(Source records)
================
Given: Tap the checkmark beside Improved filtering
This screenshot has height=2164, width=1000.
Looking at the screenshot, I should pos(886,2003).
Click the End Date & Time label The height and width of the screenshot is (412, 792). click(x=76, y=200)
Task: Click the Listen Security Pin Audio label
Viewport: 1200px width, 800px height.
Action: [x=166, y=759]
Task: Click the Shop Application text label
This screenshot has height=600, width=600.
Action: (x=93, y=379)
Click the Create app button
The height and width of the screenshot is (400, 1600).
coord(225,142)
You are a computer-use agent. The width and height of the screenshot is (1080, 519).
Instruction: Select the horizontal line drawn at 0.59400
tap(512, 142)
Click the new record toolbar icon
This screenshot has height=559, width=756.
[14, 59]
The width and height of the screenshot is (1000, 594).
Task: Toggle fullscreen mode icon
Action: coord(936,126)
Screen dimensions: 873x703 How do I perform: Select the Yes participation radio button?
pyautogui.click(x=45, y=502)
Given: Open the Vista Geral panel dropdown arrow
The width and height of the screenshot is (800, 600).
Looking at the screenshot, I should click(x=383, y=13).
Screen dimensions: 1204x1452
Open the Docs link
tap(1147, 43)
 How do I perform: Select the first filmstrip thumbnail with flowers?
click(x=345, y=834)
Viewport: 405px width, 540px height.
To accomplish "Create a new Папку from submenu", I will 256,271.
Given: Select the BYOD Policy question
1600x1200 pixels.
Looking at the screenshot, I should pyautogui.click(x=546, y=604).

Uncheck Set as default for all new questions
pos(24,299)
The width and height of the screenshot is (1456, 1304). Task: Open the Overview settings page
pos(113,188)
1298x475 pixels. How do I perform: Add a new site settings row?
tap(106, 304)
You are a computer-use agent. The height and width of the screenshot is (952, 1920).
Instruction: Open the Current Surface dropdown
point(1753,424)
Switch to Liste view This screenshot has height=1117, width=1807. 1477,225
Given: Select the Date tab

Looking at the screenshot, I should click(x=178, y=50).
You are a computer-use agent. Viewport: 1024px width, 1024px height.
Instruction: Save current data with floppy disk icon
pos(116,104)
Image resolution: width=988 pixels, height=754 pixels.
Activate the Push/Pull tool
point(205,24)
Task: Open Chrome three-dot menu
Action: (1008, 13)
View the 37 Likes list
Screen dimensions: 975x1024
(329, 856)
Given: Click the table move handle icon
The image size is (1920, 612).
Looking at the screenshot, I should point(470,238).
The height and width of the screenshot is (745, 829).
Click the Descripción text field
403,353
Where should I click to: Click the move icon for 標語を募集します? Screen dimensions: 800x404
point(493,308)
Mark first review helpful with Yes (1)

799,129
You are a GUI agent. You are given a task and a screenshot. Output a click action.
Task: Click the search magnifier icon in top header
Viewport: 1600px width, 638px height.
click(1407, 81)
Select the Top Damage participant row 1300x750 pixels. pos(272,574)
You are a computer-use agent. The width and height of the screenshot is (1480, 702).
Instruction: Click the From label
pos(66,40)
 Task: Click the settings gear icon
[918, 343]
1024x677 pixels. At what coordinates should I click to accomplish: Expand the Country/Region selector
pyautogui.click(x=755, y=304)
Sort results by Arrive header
================
- **EXERCISE DIRECTIONS**: With the entries above as the source, set down exactly the lines from the one holding "The height and width of the screenshot is (745, 829)." through the last line, both ends included.

- **ANSWER TO THIS TASK**:
The height and width of the screenshot is (745, 829).
Click the Descripción text field
403,353
Where should I click to: Click the move icon for 標語を募集します? Screen dimensions: 800x404
point(493,308)
Mark first review helpful with Yes (1)

799,129
You are a GUI agent. You are given a task and a screenshot. Output a click action.
Task: Click the search magnifier icon in top header
Viewport: 1600px width, 638px height.
click(1407, 81)
Select the Top Damage participant row 1300x750 pixels. pos(272,574)
You are a computer-use agent. The width and height of the screenshot is (1480, 702).
Instruction: Click the From label
pos(66,40)
 Task: Click the settings gear icon
[918, 343]
1024x677 pixels. At what coordinates should I click to accomplish: Expand the Country/Region selector
pyautogui.click(x=755, y=304)
Sort results by Arrive header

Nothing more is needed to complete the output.